Senghor comentaria mais tarde, num texto hoje incluído na sua Oeuvre poétique: “a aventura dos poetas da Antologia não foi um empreendimento literário, sequer um divertimento; foi uma paixão”. O desejo era, sem dúvida, o de transbordar daquelas páginas e realizar transformações efetivas na percepção do homem, no que tange às questões do negro no planeta: “O Negro singularmente, que é de um mundo onde a palavra se faz espontaneamente ritmo quando o homem está emocionado, dado a si mesmo, a sua autenticidade”. Aimé Césaire:

Minha negritude não é uma pedra, sua surdez escoiceada

contra o clamor do dia

minha negritude não é uma nesga de água morta

sobre olho morto da terra

minha negritude não é nem uma torre nem uma catedral

 

ela mergulha na carne rubra do chão

ela mergulha na carne ardente do céu

ela fura o sufoco opaco de sua destra paciência

De cada lugar, ele inclui alguns poetas, cada qual por seus motivos: a Martinica, é representada pelo já citado Aimé Césaire, grande amigo de Senghor (que faleceu em abril de 2008 aos 94 anos, rodeado de homenagens em todo o planeta), Gilbert Gratiant (que escreve em Crioulo) e Étienne Lero, personagem chave das movimentações políticas da negritude nos anos 1930. De Guadalupe, Guy Tirolien e Paul Niger.
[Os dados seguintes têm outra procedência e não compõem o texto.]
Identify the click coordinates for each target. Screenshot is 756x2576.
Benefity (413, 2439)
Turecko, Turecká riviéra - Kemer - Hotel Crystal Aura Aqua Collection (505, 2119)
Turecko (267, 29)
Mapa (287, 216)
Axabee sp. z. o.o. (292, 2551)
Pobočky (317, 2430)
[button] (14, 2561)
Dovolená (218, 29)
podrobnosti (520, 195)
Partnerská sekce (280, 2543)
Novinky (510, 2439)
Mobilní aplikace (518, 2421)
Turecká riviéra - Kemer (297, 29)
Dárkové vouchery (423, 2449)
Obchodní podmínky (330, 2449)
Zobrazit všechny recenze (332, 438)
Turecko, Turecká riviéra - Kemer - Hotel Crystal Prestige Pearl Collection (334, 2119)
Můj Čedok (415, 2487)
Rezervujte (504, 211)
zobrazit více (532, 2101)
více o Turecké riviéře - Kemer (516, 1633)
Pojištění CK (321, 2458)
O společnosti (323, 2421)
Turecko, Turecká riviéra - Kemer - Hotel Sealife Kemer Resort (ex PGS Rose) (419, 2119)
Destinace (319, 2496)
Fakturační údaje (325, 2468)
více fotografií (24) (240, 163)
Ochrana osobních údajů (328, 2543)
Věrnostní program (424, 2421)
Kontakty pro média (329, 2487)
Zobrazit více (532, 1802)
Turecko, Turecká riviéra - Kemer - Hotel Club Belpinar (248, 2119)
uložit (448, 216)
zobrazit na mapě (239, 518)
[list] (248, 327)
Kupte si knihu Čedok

Do Haiti: Jacques Roumain, Jean-F. Brière, René Belance e Léon Laleau. Este último, poeta do modernismo haitiano, nascido em 1892, homem político de importância para a história de seu país. Foi membro do governo haitiano algumas vezes e um dos responsáveis pelo acordo de desocupação americana do Haiti no começo dos anos 1930. Um de seus poemas nos remete indiretamente ao modernismo brasileiro e à antropofagia (movimento que considero o correlato da negritude no Brasil):  

Canibal

O desejo selvagem, o ardor,

De misturar o sangue e as feridas

Aos gestos e caretas do Amor

E de achar, debaixo das mordidas

Que perpetuam o sabor dos beijos,

Os soluços da amante e os seus ais...

Ah! rudes e intranquilos desejos

de meus antepassados canibais...

A África Negra, ao contrário do esperado, tem poucos representantes: Birago Diop, Léopold Sédar Senghor (incluído na antologia a pedido do editor, pois ele mesmo havia feito votos de não fazê-lo) e David Diop. Este último, o mais jovem, contava apenas 21 anos, e o único nascido na Europa, filho de mãe camaronesa e pai senegalês. David morreria poucos anos mais tarde a caminho da África e é o autor de um dos mais célebres poemas sobre o continente (poema não incluído na antologia): “Afrique mon Afrique”. Quanto a Birago Diop, Senghor comenta: “é mais conhecido como contista. Mas na África Negra, a diferença entre prosa e poesia é mais uma questão de técnica e quão magra!” Seus melhores poemas são os de inspiração africana, poemas esotéricos de circuncidados:

 

Viático

 

Em um dos três canários

dos três canários onde certas noites retornam

as almas serenas,

o sopro dos ancestrais,

dos ancestrais que foram homens,

dos ancestrais que foram sábios,

Mãe enxarcou três dedos,

três dedos de sua mão esquerda:

o polegar, o indicador e o maior.

Eu enxarquei três dedos,

três dedos de minha mão direita:

o polegar, o indicador e o maior.

 

Com seus três dedos vermelhos de sangue,

de sangue de cachorro

de sangue de touro

de sangue de bode,

Mãe me tocou por três vezes.

Tocou minha testa com o polegar,

com o indicador meu peito esquerdo

e meu umbigo com seu dedo maior.

Eu estendi meus dedos rubros de sangue,

de sangue de cachorro,

de sangue de touro

de sangue de bode.

Eu estendi meus três dedos aos ventos,

ao vento do norte, ao vento do nascente,

ao vento do sul, ao vento do poente;

e ergui meus três dedos na direção da Lua,

da Lua cheia, a Lua cheia e nua

quando ela foi ao fundo do canário maior.

 

Afundei meus três dedos na areia,

Na areia que se resfriara.

 

Mãe disse: “Vai pelo Mundo, vai,

pela Vida Eles estarão em seus passos”.

 

Desde então eu vou,

eu vou pelas sendas,

pelas sendas e pelas estradas,

para além do mar e mais além, mais longe ainda,

para além do mar e mais além, mais longe ainda,

para além do mar e para além do além.

E quando chego perto de gente ruim,

os homens de coração negro,

quando me aproximo dos invejosos,

os homens de coração negro,

à minha frente avançam os sopros dos meus ancestrais.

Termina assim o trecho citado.